- _RECORDS FOR THIS TASK_:
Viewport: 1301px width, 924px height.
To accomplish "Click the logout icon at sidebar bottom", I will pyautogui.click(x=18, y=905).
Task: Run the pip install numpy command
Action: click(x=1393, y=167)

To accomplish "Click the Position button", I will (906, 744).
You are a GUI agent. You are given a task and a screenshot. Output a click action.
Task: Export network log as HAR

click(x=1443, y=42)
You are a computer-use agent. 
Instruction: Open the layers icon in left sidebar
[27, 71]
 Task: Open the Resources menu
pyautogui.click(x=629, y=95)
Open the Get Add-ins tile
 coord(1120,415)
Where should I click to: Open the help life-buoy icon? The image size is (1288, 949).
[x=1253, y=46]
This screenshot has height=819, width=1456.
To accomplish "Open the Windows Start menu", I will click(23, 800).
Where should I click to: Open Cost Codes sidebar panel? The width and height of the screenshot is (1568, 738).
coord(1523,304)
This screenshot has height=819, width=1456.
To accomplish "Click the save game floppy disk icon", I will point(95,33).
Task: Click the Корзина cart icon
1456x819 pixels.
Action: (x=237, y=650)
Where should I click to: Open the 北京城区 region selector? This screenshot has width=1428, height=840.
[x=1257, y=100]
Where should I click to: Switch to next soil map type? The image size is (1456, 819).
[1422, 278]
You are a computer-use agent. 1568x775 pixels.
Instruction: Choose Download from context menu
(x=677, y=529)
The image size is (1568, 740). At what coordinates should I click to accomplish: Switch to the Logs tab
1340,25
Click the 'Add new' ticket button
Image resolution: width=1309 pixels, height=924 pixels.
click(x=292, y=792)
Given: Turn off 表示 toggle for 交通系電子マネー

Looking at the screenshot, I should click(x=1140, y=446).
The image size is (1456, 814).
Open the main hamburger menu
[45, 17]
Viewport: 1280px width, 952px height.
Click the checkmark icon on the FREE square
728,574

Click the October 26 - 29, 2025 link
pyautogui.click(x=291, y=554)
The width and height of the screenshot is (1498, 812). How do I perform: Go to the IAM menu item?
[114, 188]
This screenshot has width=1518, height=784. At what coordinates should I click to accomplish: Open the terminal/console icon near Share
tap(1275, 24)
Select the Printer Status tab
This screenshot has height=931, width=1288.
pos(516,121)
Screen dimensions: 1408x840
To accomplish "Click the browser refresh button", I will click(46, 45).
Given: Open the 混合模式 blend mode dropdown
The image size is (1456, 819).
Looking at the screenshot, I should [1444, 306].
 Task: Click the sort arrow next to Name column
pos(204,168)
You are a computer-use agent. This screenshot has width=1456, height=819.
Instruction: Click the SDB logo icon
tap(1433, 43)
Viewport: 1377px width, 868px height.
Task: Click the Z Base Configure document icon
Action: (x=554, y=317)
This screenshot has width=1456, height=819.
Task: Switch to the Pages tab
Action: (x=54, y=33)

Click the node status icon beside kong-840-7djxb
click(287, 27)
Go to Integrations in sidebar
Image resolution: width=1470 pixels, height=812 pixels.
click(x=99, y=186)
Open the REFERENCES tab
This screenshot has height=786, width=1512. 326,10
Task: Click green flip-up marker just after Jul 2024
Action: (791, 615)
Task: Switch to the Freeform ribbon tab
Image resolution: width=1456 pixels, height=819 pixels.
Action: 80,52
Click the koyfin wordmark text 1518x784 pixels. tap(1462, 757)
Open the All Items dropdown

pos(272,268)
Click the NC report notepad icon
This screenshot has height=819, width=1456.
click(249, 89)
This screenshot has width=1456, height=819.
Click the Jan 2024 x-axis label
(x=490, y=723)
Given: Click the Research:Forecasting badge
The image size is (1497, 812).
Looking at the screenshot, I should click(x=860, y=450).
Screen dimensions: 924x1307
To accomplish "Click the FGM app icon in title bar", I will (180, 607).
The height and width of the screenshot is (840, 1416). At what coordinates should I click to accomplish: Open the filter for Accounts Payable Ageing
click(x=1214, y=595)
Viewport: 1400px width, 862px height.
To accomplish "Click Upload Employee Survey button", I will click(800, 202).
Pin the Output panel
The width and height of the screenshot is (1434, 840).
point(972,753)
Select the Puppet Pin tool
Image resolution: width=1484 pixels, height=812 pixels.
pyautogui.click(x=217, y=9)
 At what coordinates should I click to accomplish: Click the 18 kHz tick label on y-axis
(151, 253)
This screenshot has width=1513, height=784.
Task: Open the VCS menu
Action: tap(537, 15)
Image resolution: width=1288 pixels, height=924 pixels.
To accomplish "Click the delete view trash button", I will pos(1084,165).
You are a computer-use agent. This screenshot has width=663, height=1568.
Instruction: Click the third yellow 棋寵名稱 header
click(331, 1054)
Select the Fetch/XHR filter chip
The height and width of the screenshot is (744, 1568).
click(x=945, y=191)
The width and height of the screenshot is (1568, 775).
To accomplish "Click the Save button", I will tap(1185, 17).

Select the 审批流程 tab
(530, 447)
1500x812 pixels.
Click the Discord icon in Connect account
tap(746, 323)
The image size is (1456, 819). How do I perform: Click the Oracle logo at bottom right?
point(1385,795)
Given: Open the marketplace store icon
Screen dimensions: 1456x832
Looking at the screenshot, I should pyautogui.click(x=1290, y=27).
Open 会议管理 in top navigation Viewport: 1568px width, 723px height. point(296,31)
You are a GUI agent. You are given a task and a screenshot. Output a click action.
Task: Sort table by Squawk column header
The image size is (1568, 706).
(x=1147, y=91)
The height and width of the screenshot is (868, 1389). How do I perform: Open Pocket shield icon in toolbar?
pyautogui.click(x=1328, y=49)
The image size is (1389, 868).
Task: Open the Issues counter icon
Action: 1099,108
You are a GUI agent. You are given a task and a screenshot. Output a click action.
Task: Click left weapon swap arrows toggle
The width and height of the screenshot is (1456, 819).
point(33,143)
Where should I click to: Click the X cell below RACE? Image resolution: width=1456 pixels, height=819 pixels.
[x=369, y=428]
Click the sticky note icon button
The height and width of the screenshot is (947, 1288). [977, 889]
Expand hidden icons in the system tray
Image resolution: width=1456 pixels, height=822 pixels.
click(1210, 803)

- _REQUIRED ACTION_:
In the listing above, find the lines holding the word "agent" and copy them.

- _ANSWER SECTION_:
You are a GUI agent. You are given a task and a screenshot. Output a click action.
You are a computer-use agent. 
You are a computer-use agent. 1568x775 pixels.
You are a computer-use agent. This screenshot has width=1456, height=819.
You are a computer-use agent. This screenshot has width=663, height=1568.
You are a GUI agent. You are given a task and a screenshot. Output a click action.
You are a GUI agent. You are given a task and a screenshot. Output a click action.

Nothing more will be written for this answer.